目の前に置かれているのは、ガトーショコラ。
白いクリームにチョコ色が、ただでさえ綺麗なのに。そこには小さなミントの葉が乗っている。鮮やかな緑が一層映えてみえた。
奏は赤い頬のまま、ガトーショコラを口に運んでいった。
一口入る度に顔が緩むのが、見ていてもすぐに分かった。
「本当に好きなんだね」
「う…そんな顔してた?」
「うん。すごく可愛いよ?」
どうなるか知っていても口から出てくる言葉。
君は、あっという間に赤くなるね。
「もう…裕次ってば」
「だって、本当だし」
一口口に入れてから、わざと口を尖らせてみたりして。
口に入れた甘いそれはみるみる内に溶けていく。
まるで、君とのキスみたい。
「そういえば。どうして奏は一つだけ入れるの?角砂糖」
「え?」
急な質問に一瞬動きが止まる。
が、それはすぐにまた動き出した。
「だって、奏…コーヒーはもっと甘くするでしょ?紅茶は必ず一つだけだから」
「うーん…それはね…」
そう言うと、奏は溜め息にも似た呼吸を一つ。
「理由があるの」
「理由?」
聞き返すと、彼女は口許に笑みを残しながら眉を下げた。
「コーヒーはね、苦いから甘くしないとダメなんだけど」
「うん」
「紅茶もね?最初の頃は二つとか…三つ入れたときもあったな」
そこまで言ってから、彼女はガトーショコラに目を落とす。
「ある日ね。
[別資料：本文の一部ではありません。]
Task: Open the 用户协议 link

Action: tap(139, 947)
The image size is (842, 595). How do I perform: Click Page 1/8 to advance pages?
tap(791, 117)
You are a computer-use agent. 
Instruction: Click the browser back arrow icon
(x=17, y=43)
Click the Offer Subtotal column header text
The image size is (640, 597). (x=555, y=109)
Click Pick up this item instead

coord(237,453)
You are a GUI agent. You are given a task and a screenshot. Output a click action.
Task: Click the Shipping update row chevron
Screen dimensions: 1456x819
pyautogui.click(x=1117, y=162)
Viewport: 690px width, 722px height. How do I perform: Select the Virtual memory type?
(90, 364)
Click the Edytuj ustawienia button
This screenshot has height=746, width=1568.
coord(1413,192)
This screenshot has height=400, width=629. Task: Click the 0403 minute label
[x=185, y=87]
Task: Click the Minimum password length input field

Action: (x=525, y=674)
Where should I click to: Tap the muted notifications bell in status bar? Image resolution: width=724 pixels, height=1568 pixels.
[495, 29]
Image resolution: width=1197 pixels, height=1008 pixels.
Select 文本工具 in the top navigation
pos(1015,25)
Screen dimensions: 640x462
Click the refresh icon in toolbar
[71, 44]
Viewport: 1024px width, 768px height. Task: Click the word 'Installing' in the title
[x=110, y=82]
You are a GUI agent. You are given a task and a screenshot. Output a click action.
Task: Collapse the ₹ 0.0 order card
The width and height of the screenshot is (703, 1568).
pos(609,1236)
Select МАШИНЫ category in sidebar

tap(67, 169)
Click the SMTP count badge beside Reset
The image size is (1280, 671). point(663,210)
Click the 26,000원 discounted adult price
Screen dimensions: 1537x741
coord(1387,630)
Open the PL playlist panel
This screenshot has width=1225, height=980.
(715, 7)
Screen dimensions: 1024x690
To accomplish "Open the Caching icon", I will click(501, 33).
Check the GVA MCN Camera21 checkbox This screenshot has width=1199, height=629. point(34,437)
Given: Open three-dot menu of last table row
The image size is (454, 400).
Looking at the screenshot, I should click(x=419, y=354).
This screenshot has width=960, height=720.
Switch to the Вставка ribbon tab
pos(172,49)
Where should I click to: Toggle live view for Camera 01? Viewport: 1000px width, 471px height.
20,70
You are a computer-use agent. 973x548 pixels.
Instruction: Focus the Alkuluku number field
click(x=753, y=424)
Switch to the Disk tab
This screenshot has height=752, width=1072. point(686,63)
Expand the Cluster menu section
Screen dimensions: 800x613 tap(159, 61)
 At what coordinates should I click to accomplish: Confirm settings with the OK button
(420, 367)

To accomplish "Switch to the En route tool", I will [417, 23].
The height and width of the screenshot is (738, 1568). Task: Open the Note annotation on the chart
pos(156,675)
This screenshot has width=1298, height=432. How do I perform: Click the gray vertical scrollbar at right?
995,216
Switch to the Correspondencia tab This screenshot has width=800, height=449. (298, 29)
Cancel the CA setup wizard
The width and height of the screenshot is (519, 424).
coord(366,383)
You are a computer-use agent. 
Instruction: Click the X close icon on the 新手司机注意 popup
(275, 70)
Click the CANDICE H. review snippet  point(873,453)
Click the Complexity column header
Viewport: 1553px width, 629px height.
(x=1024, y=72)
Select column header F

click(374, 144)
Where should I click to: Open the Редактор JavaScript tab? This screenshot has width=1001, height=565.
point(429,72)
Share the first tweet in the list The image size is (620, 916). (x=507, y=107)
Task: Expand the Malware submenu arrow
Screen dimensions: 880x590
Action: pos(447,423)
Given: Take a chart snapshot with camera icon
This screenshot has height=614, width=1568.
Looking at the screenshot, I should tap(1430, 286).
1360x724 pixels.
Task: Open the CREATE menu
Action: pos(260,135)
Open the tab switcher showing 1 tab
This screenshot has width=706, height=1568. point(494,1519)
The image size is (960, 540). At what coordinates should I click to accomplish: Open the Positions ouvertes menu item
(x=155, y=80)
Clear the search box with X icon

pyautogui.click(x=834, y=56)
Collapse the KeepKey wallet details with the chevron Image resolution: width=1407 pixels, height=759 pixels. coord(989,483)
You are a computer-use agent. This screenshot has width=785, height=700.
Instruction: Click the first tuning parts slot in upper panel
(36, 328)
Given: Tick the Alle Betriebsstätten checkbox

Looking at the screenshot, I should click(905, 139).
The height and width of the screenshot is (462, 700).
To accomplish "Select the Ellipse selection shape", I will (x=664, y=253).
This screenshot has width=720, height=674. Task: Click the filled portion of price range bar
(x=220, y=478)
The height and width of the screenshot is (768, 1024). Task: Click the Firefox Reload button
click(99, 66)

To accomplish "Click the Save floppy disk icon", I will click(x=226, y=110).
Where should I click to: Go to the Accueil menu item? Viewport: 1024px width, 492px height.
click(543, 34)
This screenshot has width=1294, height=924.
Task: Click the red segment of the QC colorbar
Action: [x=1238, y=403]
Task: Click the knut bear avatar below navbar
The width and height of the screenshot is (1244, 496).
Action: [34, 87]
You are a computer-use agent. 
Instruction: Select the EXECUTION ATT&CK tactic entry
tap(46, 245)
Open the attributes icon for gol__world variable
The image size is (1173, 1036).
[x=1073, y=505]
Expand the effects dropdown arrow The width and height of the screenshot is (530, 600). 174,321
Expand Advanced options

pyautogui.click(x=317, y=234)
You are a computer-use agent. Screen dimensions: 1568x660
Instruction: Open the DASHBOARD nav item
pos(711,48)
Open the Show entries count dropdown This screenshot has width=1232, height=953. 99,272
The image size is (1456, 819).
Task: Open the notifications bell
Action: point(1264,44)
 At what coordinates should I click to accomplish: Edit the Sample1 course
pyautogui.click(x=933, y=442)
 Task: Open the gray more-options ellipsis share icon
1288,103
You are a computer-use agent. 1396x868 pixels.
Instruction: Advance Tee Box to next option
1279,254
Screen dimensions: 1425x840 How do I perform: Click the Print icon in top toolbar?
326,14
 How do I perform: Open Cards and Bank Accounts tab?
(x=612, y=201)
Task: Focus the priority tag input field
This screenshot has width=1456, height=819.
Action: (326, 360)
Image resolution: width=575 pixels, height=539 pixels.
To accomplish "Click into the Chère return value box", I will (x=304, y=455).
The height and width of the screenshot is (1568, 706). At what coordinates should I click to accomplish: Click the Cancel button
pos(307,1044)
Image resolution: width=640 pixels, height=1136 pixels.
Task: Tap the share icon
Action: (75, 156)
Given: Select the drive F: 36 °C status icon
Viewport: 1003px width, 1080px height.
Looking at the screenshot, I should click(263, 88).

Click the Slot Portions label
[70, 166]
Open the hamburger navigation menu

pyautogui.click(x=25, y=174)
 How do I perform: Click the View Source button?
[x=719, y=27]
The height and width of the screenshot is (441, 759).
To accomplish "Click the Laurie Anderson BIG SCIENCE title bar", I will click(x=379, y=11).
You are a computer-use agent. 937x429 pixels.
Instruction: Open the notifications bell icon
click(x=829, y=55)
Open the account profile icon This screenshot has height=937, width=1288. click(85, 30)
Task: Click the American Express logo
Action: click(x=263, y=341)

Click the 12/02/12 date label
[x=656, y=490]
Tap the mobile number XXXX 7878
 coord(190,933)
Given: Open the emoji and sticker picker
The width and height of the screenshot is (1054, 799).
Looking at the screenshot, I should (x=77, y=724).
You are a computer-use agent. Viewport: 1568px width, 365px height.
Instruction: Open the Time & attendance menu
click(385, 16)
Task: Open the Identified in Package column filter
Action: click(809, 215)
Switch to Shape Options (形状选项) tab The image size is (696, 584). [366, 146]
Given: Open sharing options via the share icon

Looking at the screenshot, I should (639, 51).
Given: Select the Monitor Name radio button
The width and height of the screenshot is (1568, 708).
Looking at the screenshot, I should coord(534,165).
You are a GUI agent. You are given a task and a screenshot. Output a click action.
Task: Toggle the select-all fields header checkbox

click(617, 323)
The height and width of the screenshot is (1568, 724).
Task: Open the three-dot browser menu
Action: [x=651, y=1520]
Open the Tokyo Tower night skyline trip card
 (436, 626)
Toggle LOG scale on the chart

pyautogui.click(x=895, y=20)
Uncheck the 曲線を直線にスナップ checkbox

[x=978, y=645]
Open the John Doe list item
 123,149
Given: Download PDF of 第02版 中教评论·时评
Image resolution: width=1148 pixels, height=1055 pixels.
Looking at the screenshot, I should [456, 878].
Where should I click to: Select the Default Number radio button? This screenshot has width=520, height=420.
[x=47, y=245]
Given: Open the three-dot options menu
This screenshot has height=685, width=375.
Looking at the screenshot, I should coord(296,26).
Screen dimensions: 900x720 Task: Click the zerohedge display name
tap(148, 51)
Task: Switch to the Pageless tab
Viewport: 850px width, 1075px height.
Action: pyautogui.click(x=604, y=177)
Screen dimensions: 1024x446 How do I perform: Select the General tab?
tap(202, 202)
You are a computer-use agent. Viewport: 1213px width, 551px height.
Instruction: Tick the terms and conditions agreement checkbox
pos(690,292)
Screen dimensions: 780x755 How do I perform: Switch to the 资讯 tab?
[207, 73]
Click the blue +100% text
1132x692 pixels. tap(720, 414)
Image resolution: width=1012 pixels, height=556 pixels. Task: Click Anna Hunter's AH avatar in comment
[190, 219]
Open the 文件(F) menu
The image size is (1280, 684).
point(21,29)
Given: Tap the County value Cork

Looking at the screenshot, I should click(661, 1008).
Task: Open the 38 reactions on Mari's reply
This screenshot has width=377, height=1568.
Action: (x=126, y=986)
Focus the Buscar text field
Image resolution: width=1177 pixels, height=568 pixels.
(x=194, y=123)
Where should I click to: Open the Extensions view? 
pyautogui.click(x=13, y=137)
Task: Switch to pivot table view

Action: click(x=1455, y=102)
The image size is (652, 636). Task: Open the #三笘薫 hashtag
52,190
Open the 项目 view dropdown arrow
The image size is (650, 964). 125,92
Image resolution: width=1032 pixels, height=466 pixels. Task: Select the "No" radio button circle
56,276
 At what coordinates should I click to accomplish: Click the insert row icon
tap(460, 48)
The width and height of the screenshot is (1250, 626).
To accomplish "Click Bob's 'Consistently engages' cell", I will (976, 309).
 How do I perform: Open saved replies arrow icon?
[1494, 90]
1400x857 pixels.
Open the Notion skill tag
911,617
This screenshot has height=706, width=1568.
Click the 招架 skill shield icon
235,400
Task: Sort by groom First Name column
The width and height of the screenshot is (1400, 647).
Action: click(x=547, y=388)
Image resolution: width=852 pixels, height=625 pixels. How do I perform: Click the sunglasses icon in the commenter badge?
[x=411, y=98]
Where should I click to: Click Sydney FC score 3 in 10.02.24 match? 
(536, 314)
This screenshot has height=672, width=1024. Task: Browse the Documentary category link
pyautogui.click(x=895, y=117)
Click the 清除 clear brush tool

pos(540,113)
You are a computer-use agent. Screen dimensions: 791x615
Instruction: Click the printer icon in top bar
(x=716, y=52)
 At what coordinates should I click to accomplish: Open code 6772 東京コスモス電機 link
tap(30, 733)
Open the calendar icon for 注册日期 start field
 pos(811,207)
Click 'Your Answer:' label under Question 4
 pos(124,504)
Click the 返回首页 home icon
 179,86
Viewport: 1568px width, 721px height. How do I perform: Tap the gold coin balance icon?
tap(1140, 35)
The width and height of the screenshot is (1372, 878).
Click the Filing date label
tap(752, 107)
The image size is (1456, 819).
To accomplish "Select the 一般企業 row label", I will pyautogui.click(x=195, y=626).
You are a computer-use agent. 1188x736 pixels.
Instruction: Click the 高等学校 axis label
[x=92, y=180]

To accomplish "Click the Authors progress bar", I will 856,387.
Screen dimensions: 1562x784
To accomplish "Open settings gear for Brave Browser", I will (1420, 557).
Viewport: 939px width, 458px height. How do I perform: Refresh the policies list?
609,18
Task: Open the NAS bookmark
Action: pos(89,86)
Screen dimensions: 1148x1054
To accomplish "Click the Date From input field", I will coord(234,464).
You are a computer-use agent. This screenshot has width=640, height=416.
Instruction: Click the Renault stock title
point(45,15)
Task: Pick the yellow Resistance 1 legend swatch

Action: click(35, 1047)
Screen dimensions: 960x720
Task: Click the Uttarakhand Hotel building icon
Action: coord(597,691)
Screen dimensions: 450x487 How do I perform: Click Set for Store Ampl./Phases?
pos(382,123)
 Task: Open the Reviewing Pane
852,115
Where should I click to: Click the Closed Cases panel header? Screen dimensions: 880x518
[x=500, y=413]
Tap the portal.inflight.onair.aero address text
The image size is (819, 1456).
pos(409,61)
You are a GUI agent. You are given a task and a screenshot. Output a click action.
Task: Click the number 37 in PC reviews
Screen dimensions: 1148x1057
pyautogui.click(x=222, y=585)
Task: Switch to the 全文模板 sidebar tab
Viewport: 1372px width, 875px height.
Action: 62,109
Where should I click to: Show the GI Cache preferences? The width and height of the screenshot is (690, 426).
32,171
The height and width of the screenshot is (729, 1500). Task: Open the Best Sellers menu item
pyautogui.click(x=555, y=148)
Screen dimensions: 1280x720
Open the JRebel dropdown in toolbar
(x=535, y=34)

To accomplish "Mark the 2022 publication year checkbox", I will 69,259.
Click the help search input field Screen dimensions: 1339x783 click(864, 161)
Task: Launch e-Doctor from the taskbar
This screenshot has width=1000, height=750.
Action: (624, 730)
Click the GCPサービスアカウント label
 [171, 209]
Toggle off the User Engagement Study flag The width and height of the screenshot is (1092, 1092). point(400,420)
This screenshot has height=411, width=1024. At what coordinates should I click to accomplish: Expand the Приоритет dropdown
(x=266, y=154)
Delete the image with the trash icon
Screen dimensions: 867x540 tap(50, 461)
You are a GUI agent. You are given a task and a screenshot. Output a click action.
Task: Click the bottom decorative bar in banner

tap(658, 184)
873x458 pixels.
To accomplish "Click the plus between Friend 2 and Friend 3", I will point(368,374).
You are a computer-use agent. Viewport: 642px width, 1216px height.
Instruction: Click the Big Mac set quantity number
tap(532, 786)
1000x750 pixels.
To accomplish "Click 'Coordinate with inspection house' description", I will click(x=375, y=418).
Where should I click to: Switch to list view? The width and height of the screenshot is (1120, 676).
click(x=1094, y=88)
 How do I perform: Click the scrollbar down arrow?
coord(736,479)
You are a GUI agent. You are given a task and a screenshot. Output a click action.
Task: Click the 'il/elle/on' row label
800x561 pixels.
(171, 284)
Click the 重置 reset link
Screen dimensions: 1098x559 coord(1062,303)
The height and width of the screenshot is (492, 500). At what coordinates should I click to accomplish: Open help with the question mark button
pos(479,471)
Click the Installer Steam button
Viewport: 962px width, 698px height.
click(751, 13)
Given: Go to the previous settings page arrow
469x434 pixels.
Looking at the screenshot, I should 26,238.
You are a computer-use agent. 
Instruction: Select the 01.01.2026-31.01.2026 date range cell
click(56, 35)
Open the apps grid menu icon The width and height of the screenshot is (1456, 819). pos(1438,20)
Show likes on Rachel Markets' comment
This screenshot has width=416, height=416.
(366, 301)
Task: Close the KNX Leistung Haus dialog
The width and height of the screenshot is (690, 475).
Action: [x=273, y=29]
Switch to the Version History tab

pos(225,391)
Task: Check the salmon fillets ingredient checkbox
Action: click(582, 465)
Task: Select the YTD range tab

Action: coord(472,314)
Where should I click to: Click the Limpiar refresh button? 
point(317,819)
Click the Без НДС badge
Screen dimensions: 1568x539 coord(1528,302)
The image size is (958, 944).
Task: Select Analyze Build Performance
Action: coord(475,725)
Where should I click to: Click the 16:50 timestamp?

ケーキ屋さんで買ってきた…ガトーショコラを食べてたの」
彼女は話を続ける。
少し冷たい風が暖かい陽射しを纏ったまま、吹き抜けた。
「今みたいな…イイ紅茶じゃなくてね、インスタントのやつを淹れて飲みながらケーキを食べてたの」
「うんうん」
俺はひたすら彼女の話に耳を傾けた。